*** Opening of Input material ***

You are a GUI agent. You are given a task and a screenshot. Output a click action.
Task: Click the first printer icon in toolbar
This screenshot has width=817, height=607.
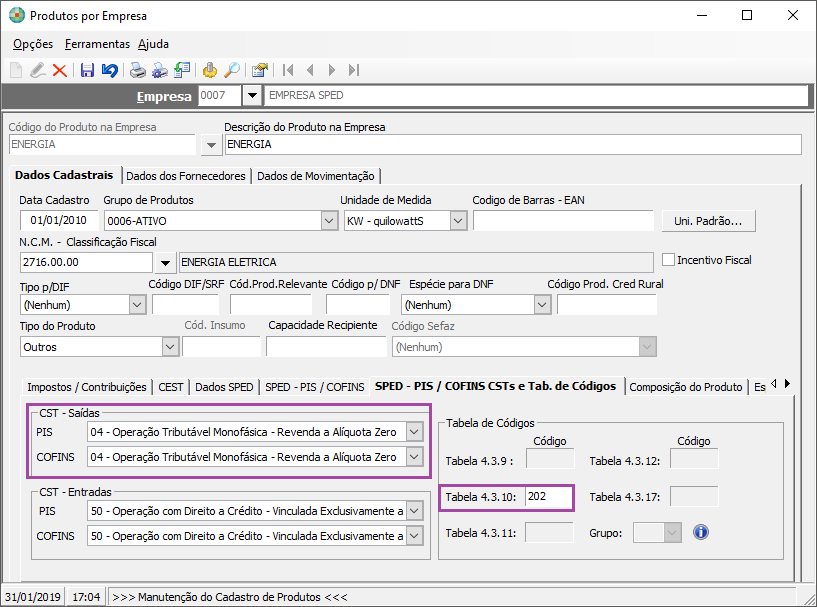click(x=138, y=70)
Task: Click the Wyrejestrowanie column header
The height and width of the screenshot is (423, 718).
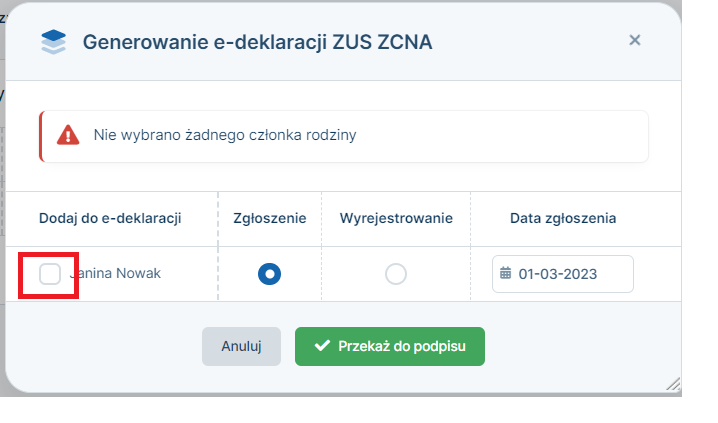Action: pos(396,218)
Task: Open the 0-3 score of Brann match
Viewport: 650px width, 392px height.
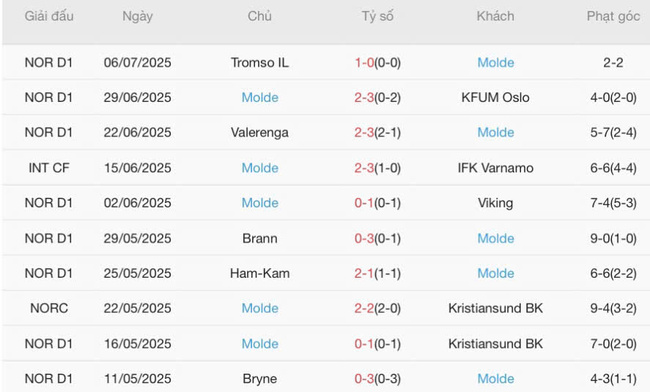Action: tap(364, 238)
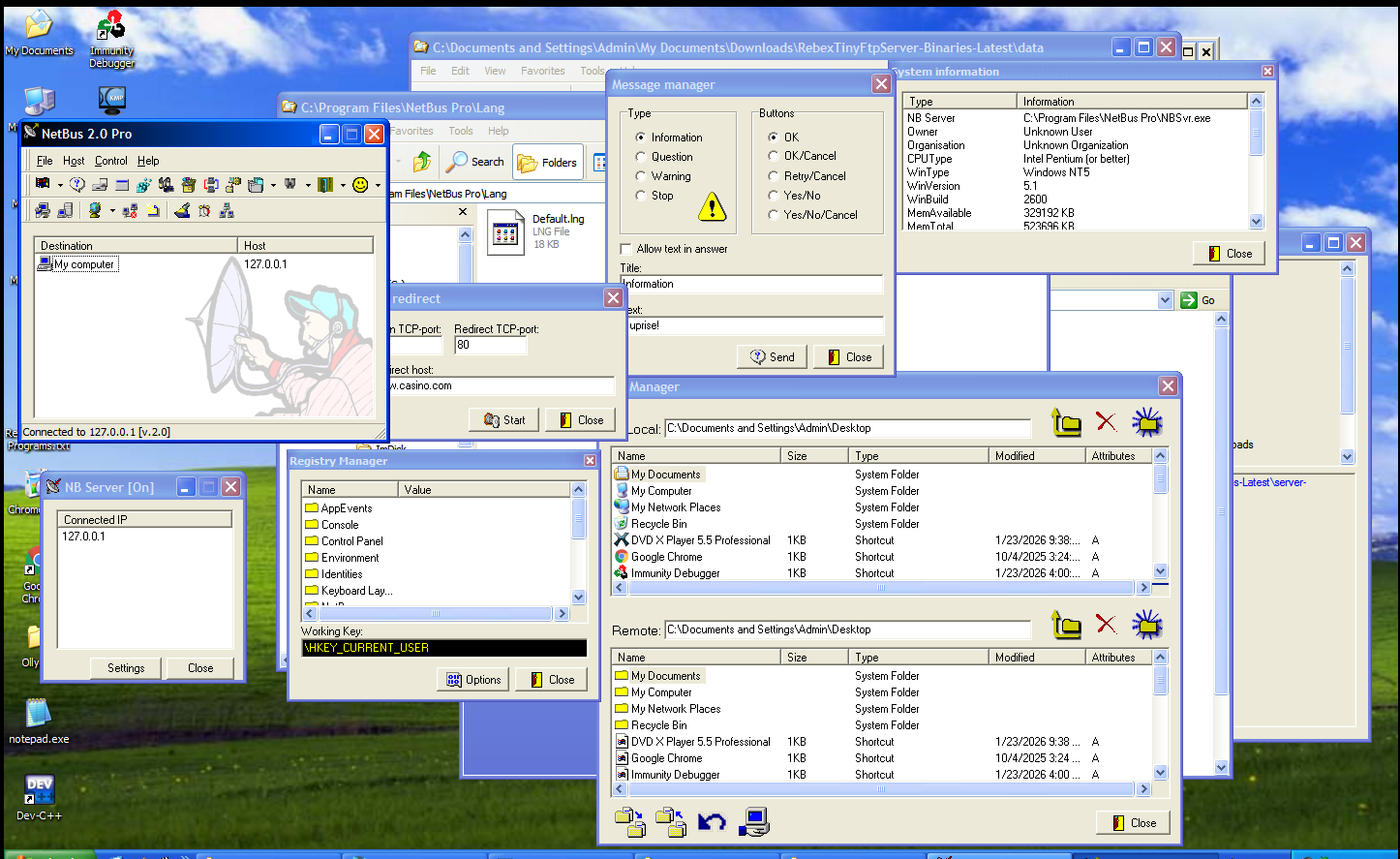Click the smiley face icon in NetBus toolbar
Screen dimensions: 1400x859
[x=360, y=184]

*** Close of Input material ***

Your assignment - Each record above is to be returned unchanged, while any picture it holds stays out.

Written answer -
You are a GUI agent. You are given a task and a screenshot. Output a click action.
Task: Click the first printer icon in toolbar
This screenshot has width=817, height=607.
click(x=138, y=70)
Task: Click the Wyrejestrowanie column header
The height and width of the screenshot is (423, 718).
Action: pos(396,218)
Task: Open the 0-3 score of Brann match
Viewport: 650px width, 392px height.
Action: tap(364, 238)
Click the smiley face icon in NetBus toolbar
Screen dimensions: 1400x859
[x=360, y=184]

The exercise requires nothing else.